¿Las lentejas te quedaron muy saladas? Pasa más seguido de lo que crees y no tiene nada que ver con tu nivel como cocinero o cocinera. A veces el caldo se reduce de más, otras veces la cucharada de sal te traiciona y no te das cuenta hasta que pruebas la comida. Lo importante es no entrar en pánico porque sí existe solución.
Lo bueno de las lentejas es que permiten corregir errores sin que el sabor original se arruine. Son nobles, absorben sabores y retienen humedad, así que puedes revertir un exceso de sal y recuperar el platillo sin perder textura ni aroma. El truco ideal no necesita ingredientes caros ni técnicas elevadas, solo algo básico que casi siempre tienes guardado.
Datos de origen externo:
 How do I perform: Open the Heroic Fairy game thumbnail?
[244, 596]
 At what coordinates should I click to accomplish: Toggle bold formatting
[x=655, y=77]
Antes de que pienses en tirarlas o “compensarlas” con tortillas, arroz o mil inventos, recuerda que hay trucos comprobados por las abuelitas que te van a sacar del apuro. Son técnicas rápidas que usan quienes cocinan diario y que evitan desperdicio. Te dejamos la forma más efectiva para arreglar lentejas saladas y que tu comida quede como si nada hubiera pasado.
El truco más efectivo para quitar lo salado de las lentejas
El método más confiable para rescatar lentejas saladas usa una simple papa cruda. La papa absorbe gran parte del exceso de sal sin modificar el sabor general del guiso. Solo necesitas pelarla, partirla a la mitad y colocarla dentro de la olla mientras hierve. Después de unos 10 a 15 minutos notarás un cambio inmediato. Al retirarla, la papa quedará más salada porque se llevó parte del problema.
Este truco funciona para muchas recetas: lentejas caldosas, espesas o preparaciones estilo guiso casero. La clave está en dejar que la papa haga su trabajo sin mover demasiado la mezcla. Una vez que la retires, prueba el caldo y ajusta si hace falta un poco de agua o especias.